Python typecheck design

I had an idea for an alternative to the current typecheck design where the typecheck decorator doesn’t inject frames into the call stack. The downside is that you need a manual call to typecheck() in the body.

You can get the type annotations via inspect, so you might be able to make this work with a subset of Python type annotations. A little googling turned up typeguard, which does exactly this: https://typeguard.readthedocs.io/en/latest/.
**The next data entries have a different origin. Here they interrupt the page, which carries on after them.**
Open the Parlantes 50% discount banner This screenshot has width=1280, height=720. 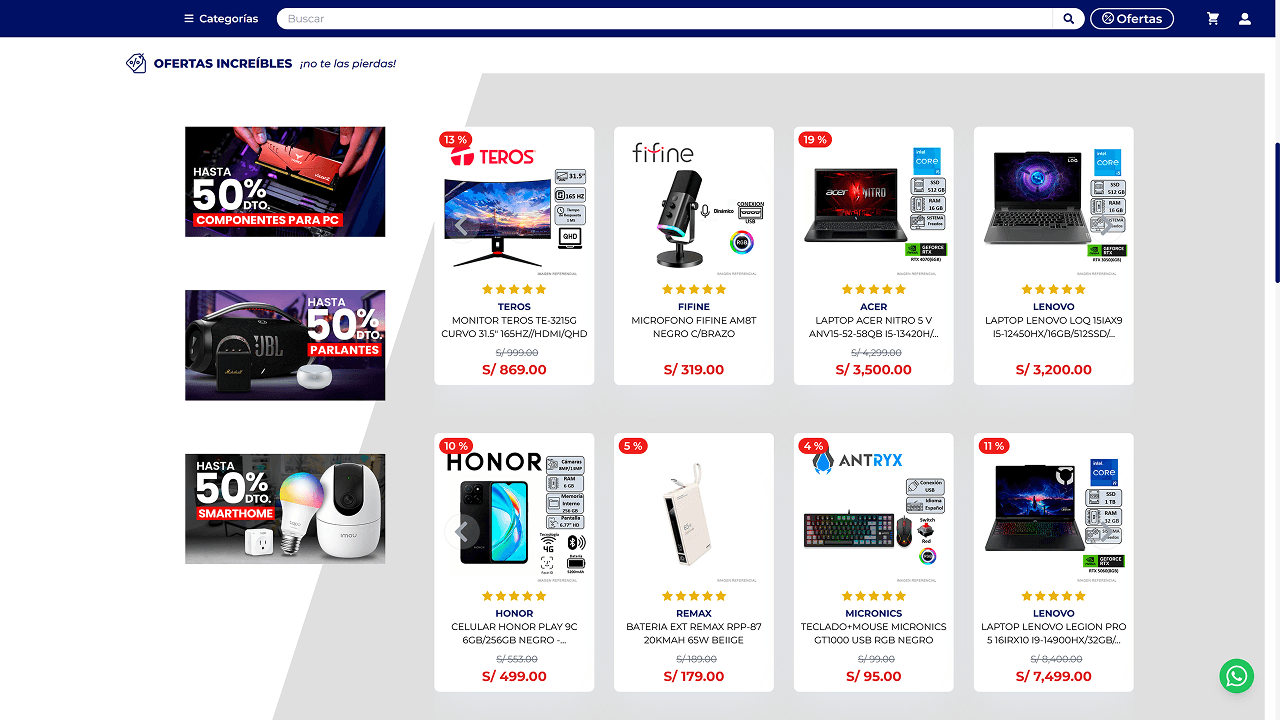tap(285, 345)
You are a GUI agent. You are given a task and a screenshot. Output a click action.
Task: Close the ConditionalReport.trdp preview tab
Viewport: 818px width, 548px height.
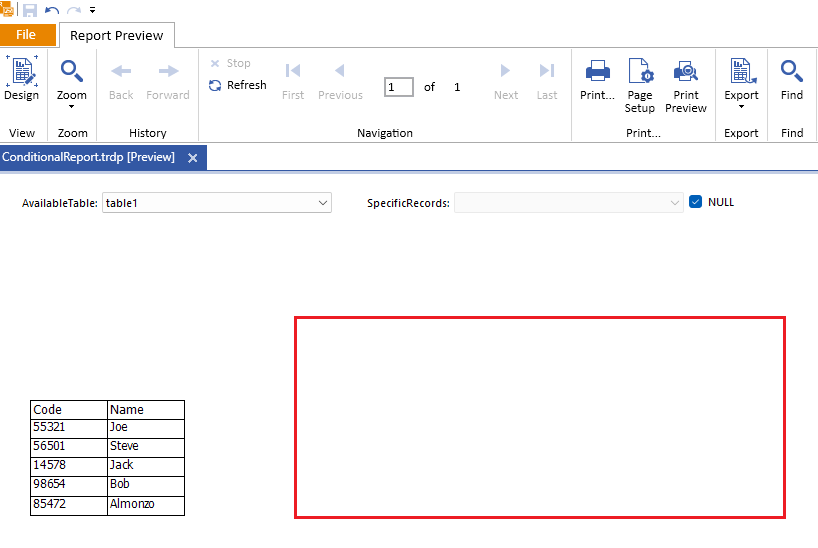pyautogui.click(x=193, y=157)
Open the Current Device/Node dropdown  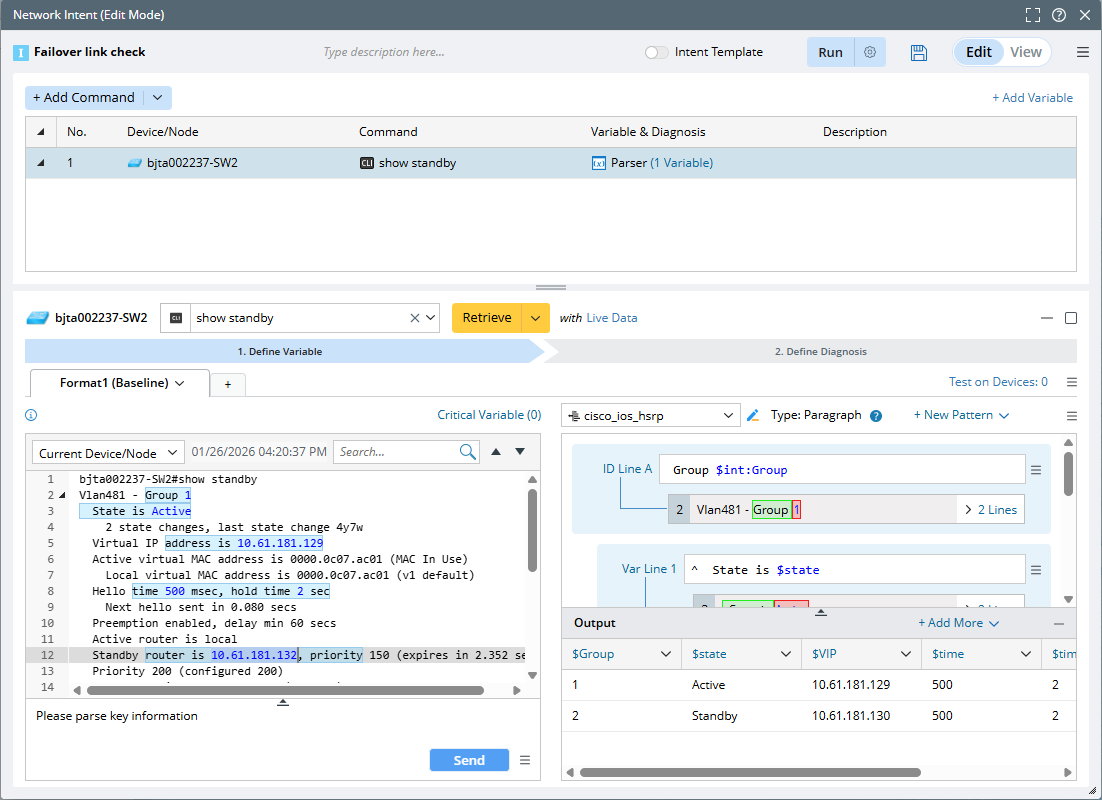pyautogui.click(x=108, y=453)
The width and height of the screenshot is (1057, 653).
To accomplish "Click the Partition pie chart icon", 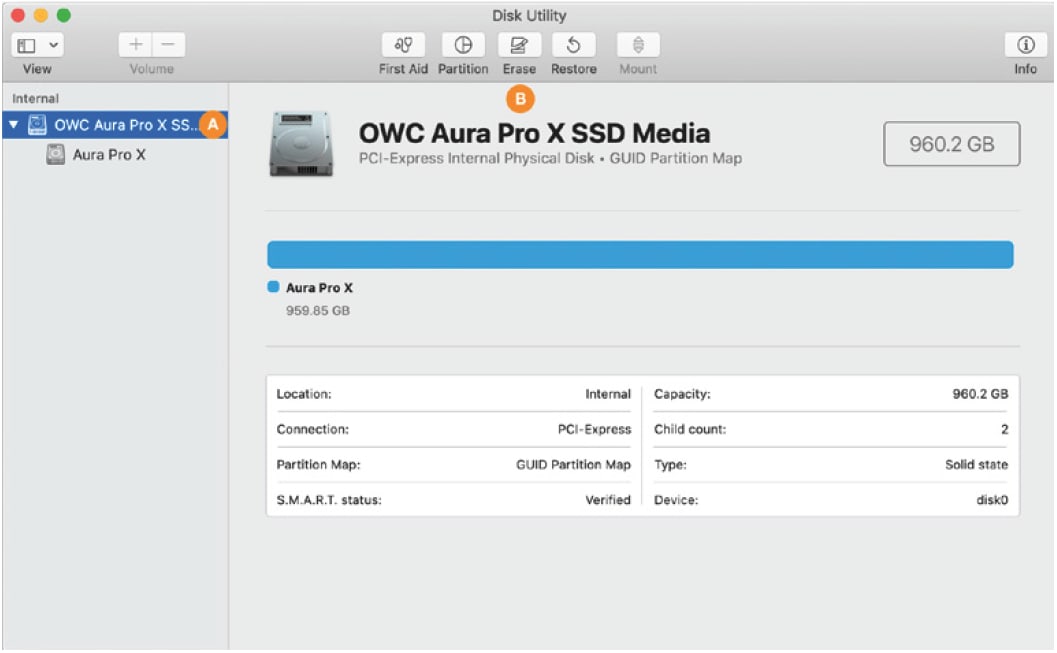I will 463,46.
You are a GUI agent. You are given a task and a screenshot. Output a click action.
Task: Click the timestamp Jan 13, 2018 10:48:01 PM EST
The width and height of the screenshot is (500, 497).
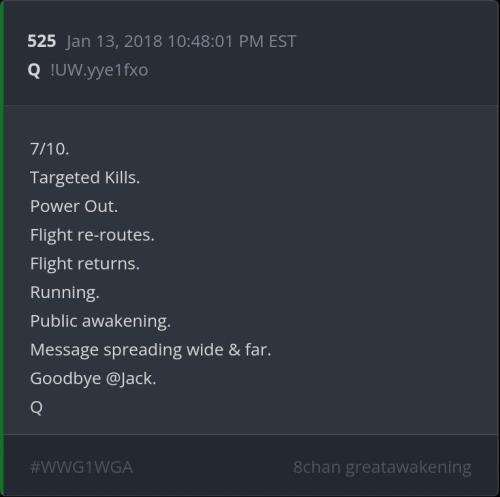pos(181,42)
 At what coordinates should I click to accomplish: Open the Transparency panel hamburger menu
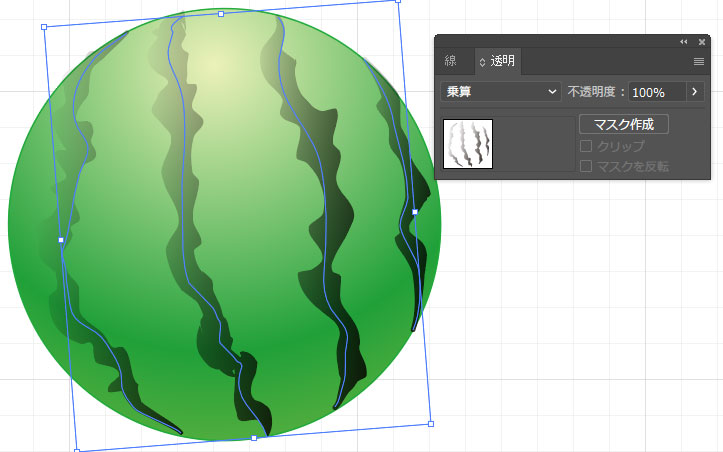pyautogui.click(x=700, y=62)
This is the stack trace for the code below. With a little hacking, we could probably make the exception appear to be thrown from the call site by omitting the last two stack frames, although it wasn’t obvious how to do that. There’s Exception.with_traceback, but I couldn’t figure out how to cook up the right traceback object.

$ python3 tc.py
Traceback (most recent call last):
  File "tc.py", line 37, in <module>
    g2()
  File "tc.py", line 36, in g2
    f(5, k=5)
  File "tc.py", line 28, in f
    typecheck()
  File "tc.py", line 24, in typecheck
    raise TypeError(f'in call to {code.co_name}: invalid argument for {n}: expected {t.__name__}, got: {v} of type {type(v).__name__}')
__main__.TypeError: in call to f: invalid argument for k: expected str, got: 5 of type int
import sys
import inspect
import traceback

class TypeError(Exception):
    pass

code_signature = {}

def declare(**kwargs):
    def wrap(f):
        code_signature[f.__code__] = kwargs
        return f
    return wrap

def typecheck():
    frame = inspect.currentframe()
    frame = frame.f_back
    code = frame.f_code
    locals = frame.f_locals
    for n, t in code_signature[code].items():
        v = locals[n]
        if not isinstance(v, t):
            raise TypeError(f'in call to {code.co_name}: invalid argument for {n}: expected {t.__name__}, got: {v} of type {type(v).__name__}')

@declare(a=int, k=str)
def f(a, *, k='foo'):
    typecheck()
    return a + len(k)

def g1():
    f(5)
g1()
    
def g2():
    f(5, k=5)
g2()

I basically wrote this a couple years ago, then removed it because we didn’t have the impetus to rewrite everything to use it.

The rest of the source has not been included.